Irving—The Youth America Grand Prix (YAGP) was held at the Irving Convention Arts Center Jan. 27-30.
YAGP is the world’s largest global dance competition. It fulfills its mission of dance education through scholarship auditions, master classes, alumni services, and outreach activities.
“A lot of people refer to us as sort of like the ‘American Idol’ of ballet,” YAGP representative Eve Hodgkinson said. “We go from city to city, over 20 cities in America and about 10 cities internationally as well, and we hold open auditions anyone can come to. They can tryout to make our finals and be seen by company directors, school directors, and they can win scholarships to schools and job offers to companies. It’s really the start of their careers as professional dancers.”
Over 300 dancers from across the country between the ages of 9 to 19 competed in this year’s competition. Andrew Shields, a 16-year-old dancer from the Ballet Center of Fort Worth, took 1st place in the Senior Division.
“[Andrew] is one of the youngest seniors,” Enrica Tseng, artistic director of the Ballet Center of Fort Worth, said. “He is only 16, and he performed really well. We’re very proud of him. We worked very hard with him, and he has done a great job.

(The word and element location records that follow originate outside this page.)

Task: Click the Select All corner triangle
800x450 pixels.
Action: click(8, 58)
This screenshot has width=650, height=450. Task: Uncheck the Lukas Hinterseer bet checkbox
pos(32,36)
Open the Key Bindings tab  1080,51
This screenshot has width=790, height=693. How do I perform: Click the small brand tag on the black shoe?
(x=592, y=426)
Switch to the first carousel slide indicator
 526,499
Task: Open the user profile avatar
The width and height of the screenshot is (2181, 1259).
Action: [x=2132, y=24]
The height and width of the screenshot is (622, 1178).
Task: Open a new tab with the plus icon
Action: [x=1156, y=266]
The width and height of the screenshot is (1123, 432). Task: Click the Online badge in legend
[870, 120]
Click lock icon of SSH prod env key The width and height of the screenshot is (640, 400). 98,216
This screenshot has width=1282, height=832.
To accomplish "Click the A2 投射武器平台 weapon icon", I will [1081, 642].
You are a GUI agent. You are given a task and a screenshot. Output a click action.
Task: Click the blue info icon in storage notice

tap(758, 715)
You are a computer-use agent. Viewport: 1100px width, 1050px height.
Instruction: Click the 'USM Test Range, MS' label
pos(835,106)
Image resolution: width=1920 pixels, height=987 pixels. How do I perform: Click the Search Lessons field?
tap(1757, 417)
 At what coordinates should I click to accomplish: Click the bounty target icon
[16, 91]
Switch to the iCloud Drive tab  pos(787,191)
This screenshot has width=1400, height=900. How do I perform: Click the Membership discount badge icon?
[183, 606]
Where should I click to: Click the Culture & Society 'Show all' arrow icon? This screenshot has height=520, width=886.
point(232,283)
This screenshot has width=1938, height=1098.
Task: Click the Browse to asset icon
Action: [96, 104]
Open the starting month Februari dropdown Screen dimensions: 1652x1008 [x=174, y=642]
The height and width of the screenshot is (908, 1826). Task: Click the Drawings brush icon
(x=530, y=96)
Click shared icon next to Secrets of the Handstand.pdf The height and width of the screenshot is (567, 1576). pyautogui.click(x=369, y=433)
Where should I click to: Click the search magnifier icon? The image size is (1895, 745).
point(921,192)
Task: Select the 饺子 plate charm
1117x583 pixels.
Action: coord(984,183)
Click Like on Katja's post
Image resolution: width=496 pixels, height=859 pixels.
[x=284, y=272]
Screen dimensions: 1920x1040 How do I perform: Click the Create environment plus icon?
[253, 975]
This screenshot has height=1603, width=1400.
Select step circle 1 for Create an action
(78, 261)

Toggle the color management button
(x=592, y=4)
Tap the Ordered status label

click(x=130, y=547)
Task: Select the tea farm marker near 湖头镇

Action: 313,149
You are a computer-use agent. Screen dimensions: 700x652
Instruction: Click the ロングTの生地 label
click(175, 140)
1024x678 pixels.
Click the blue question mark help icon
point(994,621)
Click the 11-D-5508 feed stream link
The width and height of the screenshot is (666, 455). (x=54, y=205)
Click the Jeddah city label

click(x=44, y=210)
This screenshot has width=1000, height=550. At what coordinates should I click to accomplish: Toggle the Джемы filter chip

“With that first place win, he is qualified for the finals taking place this year in Tampa, Florida. When they go to the finals, they are exposed to many international scholarships to continue their training in very prestigious schools.
“He was already approached here. They questioned him and presented to him some possibilities that I think he has evaluated. We are also evaluating to help him to understand the part of his future, to make sure he will finish a very good training, and be in a good place where he can jump into a professional career, because that’s what he wants and that’s what we want for him.”
“For most of these kids, this is a life changing opportunity,” Hodgkinson said. “They wouldn’t have the opportunity to be seen by judges or company directors from American Ballet Theatre, New York City Ballet, Paris Opera, all these places. Each city we have a different set of judges, and then also at our finals in Tampa, we fly in judges and school directors from all over the world. Many of these kids will go to our finals in Tampa and be seen by even more [judges] than they were seeing in Irving.”
Tseng said events like the YAGP are vital for connecting her students with instructors from schools and companies from not just in the states, but around the world.
“If you want to audition for big, prestigious schools in Europe, you would either have to go there or pass a lot of auditions,” Tseng said. “[The process] is never the same, like sending a video versus a performance in person. It’s very different when you actually see the person live.
“At the finals, they will have teachers who represent the schools and see the students in person and see what they can do. It’s important to see also what they can do in class, not only the solo that they prepare for. It’s important for a teacher to see how they respond to class.”
Hodgkinson added it is not just the winners who benefit, but everyone who participates in YAGP gets something out of the experience.
“Even those kids who don’t make the finals in Tampa still have the opportunity to add scholarships and job offers, because they’re being seen by so many,” Hodgkinson said. “It’s not who places the best or anything specific like that. Every company is looking for something different to complete their group. Really, every kid has the opportunity to go and be something through this organization.”